As far as countries are concerned, the United States came in first for planned real estate investment in 2018 by the Association. The United Kingdom, Germany, Canada and France respectively rounded out the top five countries offering the best opportunities for investment appreciation.
The Association of Foreign Investors in Real Estate has some $2T in real estate assets under management throughout the world.
The Association determines its top 10 cities by compiling the number of times the city was ranked 1st, 2nd or 3rd by survey respondents. Here are this year’s survey rankings for its top 10 cities:
London 39.0
New York 37.0
Berlin 31.0
Los Angeles 26.0
Frankfurt 23.0
Paris 20.0
Seattle 16.0
Shanghai 11.0
Toronto 9.0
San Francisco 8.0
These results represent a “…dispersal of votes and a broadening of the investors’ interests into other cities in the U.S.,” said the Association CEO, Jim Fetgatter. “Los Angeles, Frankfurt, Paris, Seattle and Shanghai all got more votes this year than last…this may be a sign of general global optimism for business.”
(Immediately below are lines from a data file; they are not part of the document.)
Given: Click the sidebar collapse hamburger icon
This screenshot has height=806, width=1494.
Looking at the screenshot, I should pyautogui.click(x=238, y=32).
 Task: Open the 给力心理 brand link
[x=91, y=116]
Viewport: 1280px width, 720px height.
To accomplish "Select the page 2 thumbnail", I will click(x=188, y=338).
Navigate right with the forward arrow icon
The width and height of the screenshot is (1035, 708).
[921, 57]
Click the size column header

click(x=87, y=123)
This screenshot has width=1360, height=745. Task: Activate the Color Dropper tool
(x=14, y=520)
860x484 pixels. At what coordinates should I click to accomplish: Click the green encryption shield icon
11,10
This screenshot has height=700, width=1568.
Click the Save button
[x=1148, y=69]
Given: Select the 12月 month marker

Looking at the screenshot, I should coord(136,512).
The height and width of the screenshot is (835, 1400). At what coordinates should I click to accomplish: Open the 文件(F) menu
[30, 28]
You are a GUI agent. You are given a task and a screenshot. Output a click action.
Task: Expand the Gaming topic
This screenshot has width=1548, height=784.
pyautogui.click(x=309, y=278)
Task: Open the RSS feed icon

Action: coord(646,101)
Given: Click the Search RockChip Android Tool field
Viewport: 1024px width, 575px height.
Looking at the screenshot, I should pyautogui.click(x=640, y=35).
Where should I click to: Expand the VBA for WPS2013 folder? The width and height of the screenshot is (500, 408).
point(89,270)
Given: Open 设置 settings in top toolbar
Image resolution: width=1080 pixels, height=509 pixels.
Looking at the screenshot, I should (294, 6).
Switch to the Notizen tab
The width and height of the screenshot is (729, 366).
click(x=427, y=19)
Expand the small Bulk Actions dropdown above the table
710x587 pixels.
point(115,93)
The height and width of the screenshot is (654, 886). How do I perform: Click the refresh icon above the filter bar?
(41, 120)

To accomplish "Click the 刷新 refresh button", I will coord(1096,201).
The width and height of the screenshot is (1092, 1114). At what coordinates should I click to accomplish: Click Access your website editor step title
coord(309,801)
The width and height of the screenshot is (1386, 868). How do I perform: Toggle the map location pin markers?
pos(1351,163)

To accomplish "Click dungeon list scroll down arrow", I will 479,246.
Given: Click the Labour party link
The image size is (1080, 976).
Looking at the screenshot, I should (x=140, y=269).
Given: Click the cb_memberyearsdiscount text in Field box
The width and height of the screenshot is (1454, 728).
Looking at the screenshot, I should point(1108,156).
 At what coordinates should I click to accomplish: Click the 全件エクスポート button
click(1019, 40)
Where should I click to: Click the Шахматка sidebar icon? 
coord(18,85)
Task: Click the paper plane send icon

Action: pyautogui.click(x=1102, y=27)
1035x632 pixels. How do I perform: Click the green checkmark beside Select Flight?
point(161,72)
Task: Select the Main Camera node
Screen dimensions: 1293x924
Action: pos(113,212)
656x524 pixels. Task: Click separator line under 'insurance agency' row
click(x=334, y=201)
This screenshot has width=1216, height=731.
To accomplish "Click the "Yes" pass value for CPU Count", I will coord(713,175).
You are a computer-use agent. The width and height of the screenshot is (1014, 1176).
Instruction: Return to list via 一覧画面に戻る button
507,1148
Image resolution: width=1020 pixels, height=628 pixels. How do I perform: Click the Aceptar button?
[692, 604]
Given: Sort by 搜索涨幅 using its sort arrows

Los Angeles, ranked 4th for the first time, was of particular interest to the Association this year due to its port, the largest in the world. “With the growth of online shopping, foreign investors continue to rank industrial/logistics properties as their number one investment opportunity,” said Fetgatter.
New York, the consistent 1st place finisher, fell to 2nd place and San Francisco fell from the top 5 to 10th for the first time since 2011. Less opportunity for investment appreciation was the cause in both cases. Washington DC also fell from 15th to 25th this year for the same reason.
Fetgatter does not “necessarily see the recent US tax overhaul as a boon” to real estate but rather a preservation of status quo for the industry. “Investors will benefit from a far lower corporate tax rate which will…increase their incomes.”
Compiled by James A. Graaskamp at the Center for Real Estate at the University of Wisconsin School of Real Estate in December 2017, this 26th annual survey of global markets as seen by the Association of Financial Investors in Real Estate gives all real estate professionals a wide lens with which to view their specific expertise.